Bayangkan seorang pria berdiri di dermaga, seikat bunga di tangannya, siap menyambut kekasihnya. Namun, mendadak, ia berubah pikiran.
Edward, yang seharusnya menjemput kekasihnya, malah membeli tiket kapal ke Singapura. Apa yang terjadi? Kenapa ia kabur?
Kekasihnya, Molly, mengerti dengan tingkah laku Edward dan memutuskan untuk mengejarnya.
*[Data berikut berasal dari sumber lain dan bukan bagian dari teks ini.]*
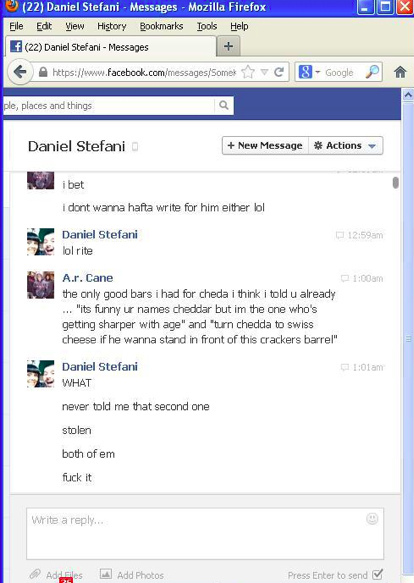Click the New Message button
The image size is (414, 583).
[x=266, y=145]
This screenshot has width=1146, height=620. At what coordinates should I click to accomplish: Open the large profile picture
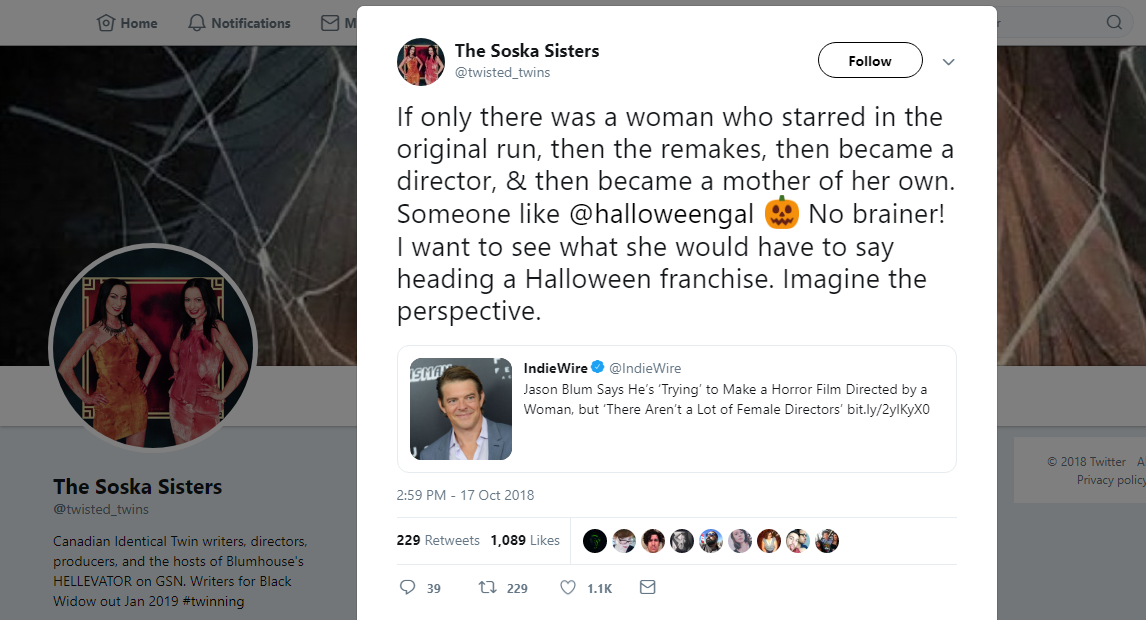click(x=153, y=348)
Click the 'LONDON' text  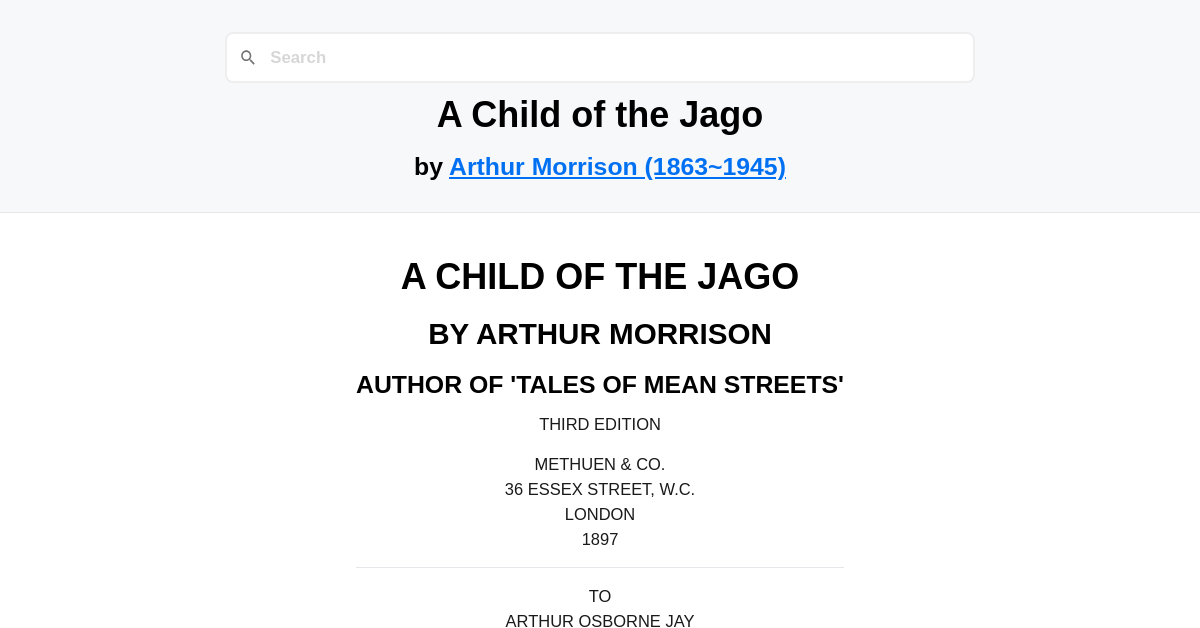click(x=600, y=514)
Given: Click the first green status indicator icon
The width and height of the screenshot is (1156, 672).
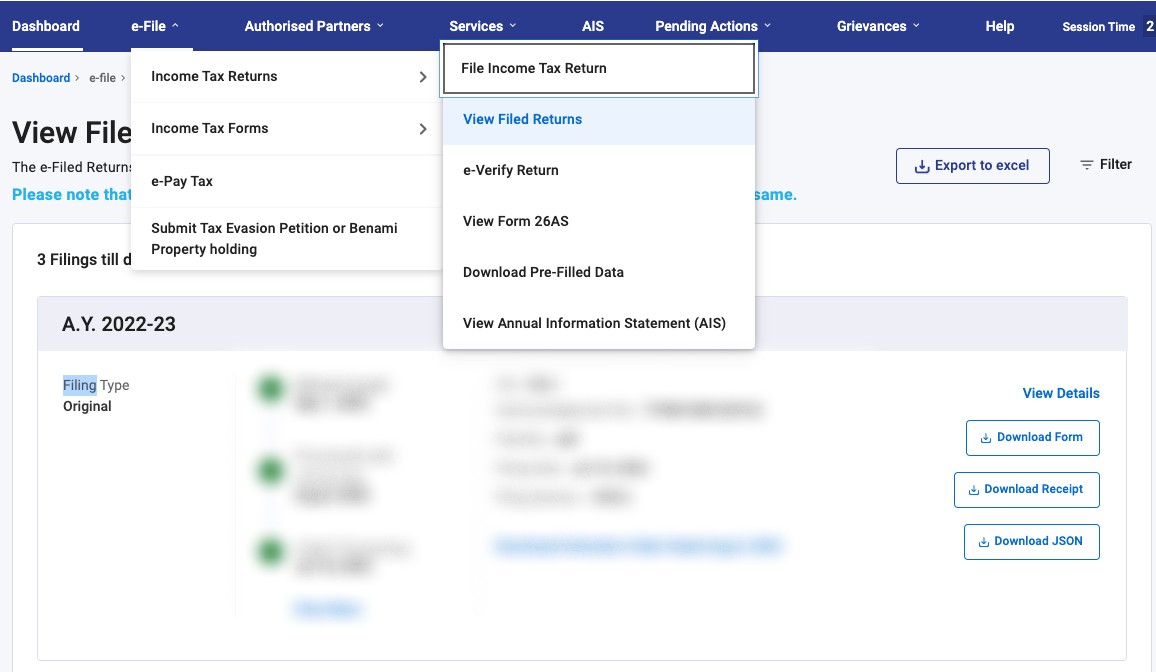Looking at the screenshot, I should coord(269,388).
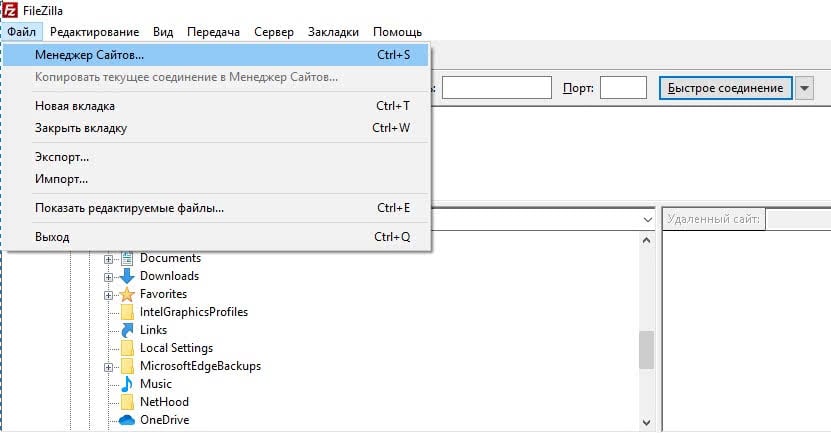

Aksi kejar-kejaran ke berbagai negara di Asia ini menjadi sorotan unik dalam film "Grand Tour" karya Miguel Gomes.
Edward (diperankan oleh Gonçalo Waddington), seorang pegawai Inggris di Rangoon, tiba-tiba merasa takut dan memutuskan untuk melarikan diri dari kekasih yang sudah dikenalnya bertahun-tahun, bahkan saat mereka sudah merencanakan pernikahan.
Ia terus kabur setiap kali mendapat telegram dari Molly, melewati berbagai negara dari perairan hingga pegunungan curam.
Molly (diperankan oleh Crista Alfaiate), meski cemas dan sedih, menutupi kegelisahannya dengan senyuman dan tawa.
Ia nekat mengejar Edward hingga bertemu dengan seorang saudagar kaya yang melamarnya di kapal.
"Grand Tour" menggambarkan kejar-kejaran yang mengingatkan pada "Around the World in 80 Days", tapi dengan latar tahun 1918 yang terasa lebih nyata dan berfokus pada kisah sepasang kekasih.
Penonton diajak menyelami keindahan dan pesona Asia, terutama Asia Tenggara dan Asia Timur. Perjalanan dimulai dari Rangoon, Burma, menuju Singapura, Bangkok, Saigon, dan Manila, baik melalui jalur laut maupun darat, hingga berlanjut ke Osaka, Shanghai, Chongqing, Chengdu, dan Sichuan.
Tempat-tempat yang dipilih bukanlah rute turis pada umumnya. Edward tampak dipanggul di hutan menuju gunung, bersama para biksu Jepang komus yang mengenakan keranjang rotan di kepala mereka. Edward tampak bersantai melihat panda di hutan.
Miguel Gomes bersama penulis Telmo Churro, Maureen Fazendeiro, dan Ariana Ricardo tampaknya bersenang-senang dalam menyampaikan kisah cinta dan petualangan ini.
Dengan bantuan kameraman Gui Liang, Sayombhu Mukdeeprom, dan Rui Poças, mereka bereksperimen dan bereksplorasi untuk menyajikan gambar-gambar yang tak biasa.
Film ini menyampaikan kisah cinta dalam bahasa visual yang romantis dan epik, menggunakan format hitam putih dan warna, serta gaya bertutur dari sudut pandang Edward dan Molly.
Cerita banyak disampaikan oleh narator, sementara adegan Molly diisi oleh tawa Moly yang renyah yang perlahan terasa mengganggu.
Visual film ini memang unggul, namun ceritanya agak datar dan arahnya kurang jelas sehingga di beberapa bagian terasa mengantuk.
Bagian akhirnya dibiarkan apa adanya, memungkinkan penonton untuk bebas menginterpretasikan nasib Edward dan Molly. Sebuah film perjalanan dengan visual epik dan komedi ringan, meski ceritanya terkesan melodramatis.